Exercise description
Leaving out all pictures, return exactly the lines from the one that contains "Task: Remove the Chưa ghi tăng filter tag" through the end of the data below.

******************************

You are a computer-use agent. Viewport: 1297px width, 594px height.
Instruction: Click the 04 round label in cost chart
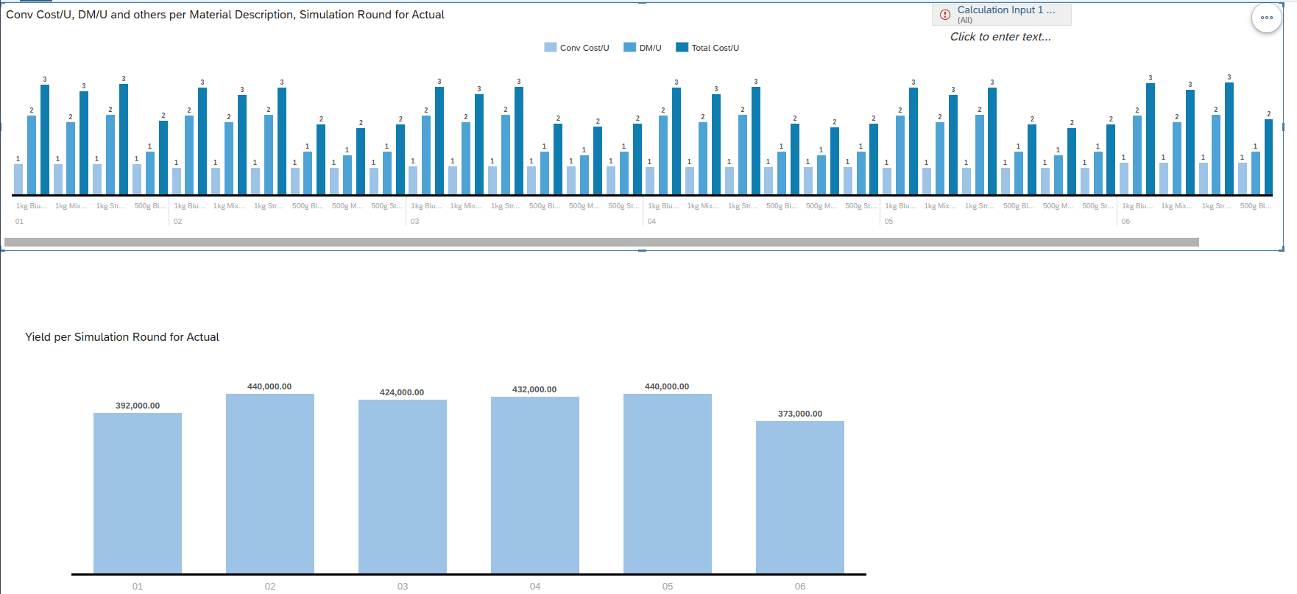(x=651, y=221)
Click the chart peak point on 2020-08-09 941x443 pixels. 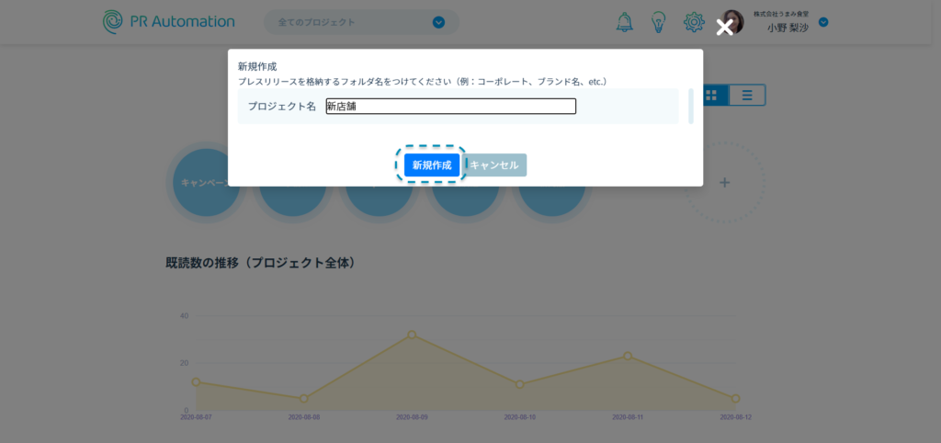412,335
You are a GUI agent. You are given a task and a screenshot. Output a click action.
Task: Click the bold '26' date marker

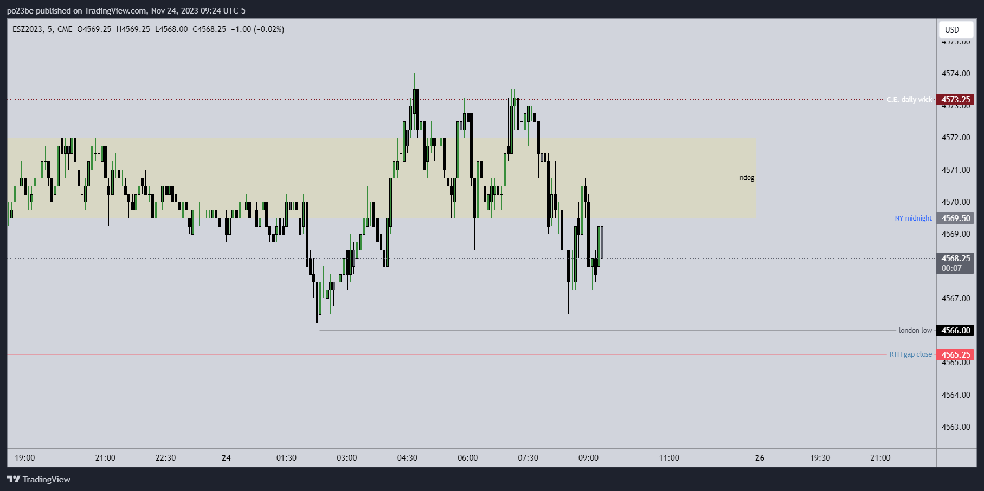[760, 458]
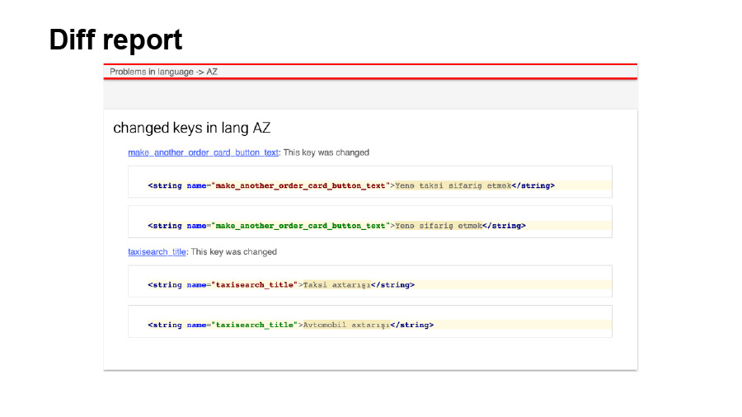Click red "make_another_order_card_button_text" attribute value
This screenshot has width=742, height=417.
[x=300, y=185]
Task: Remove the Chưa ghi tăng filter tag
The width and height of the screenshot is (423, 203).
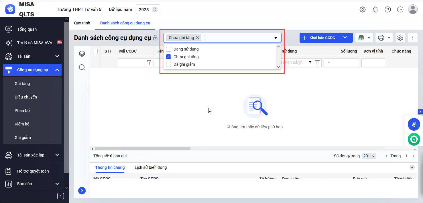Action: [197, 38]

******************************

Reply to the exercise
Task: Remove the Chưa ghi tăng filter tag
The width and height of the screenshot is (423, 203).
Action: [197, 38]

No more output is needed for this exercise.